## Exercise details
Pick up the forum thread about the Lacona Mac launcher below, not the data that follows it, and continue it from its last sentence.

Show HN: Lacona – Search and natural language commands for Mac - brandonhorst
https://lacona.app
======
geoelectric
Will v2 be up on Setapp or sold directly?

I'm so deep into Alfred Powerpack I'm hesitant to just jump in--which also
kept me from trying the v1 Setapp version--but this does look like a really
interesting direction towards a more natural interface.

I just don't really do Mac App Store anymore, especially for something like a
system launcher where any sandbox seems actively detrimental. Any other system
app I have with MAS distribution (Alfred, Forklift and Commander One all come
immediately to mind) also has a direct-sale non-sandbox version that can hit
every directory and service on my machine.I buy those instead.

MAS is only useful when it's cross-Apple-platform and I get that value for the
money across desktop, set-top, and phone--and usually not even then. I
actively avoid it, unless I have to buy for mobile.

## Stored data
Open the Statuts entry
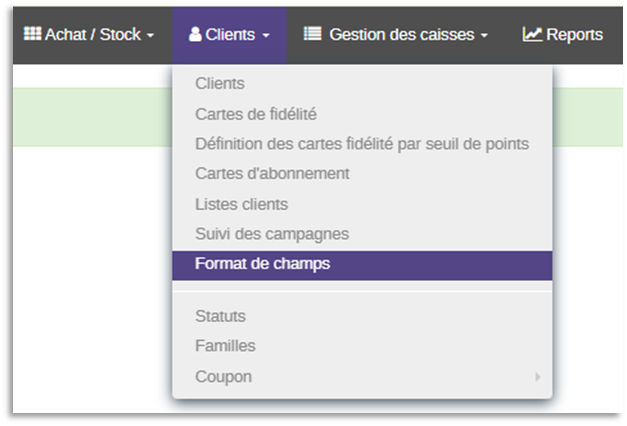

## Output of the task
And not to whine, but I'm afraid I don't do separate subscriptions either when
Setapp aggregates most of the rentware I care about. JetBrains is about it,
and I make a lot of money using that one. Avoiding subs is doubly true when
you're talking a utility I might get addicted to as part of core workflow.
Buying a Powerpack upgrade once a version is about as far as I would
personally go.

I'll be keeping an eye out for alternative distribution channels though. This
really does look neat, and I have Soulver, Things, all the various things
you're aggregating in your examples. I'd love that ease of use. The payment
model just doesn't match how I pay for software anymore, and the sub lock-in
would make me too paranoid about discontinuing to actually invest any time in
customization. That's a deal-breaker for a launcher.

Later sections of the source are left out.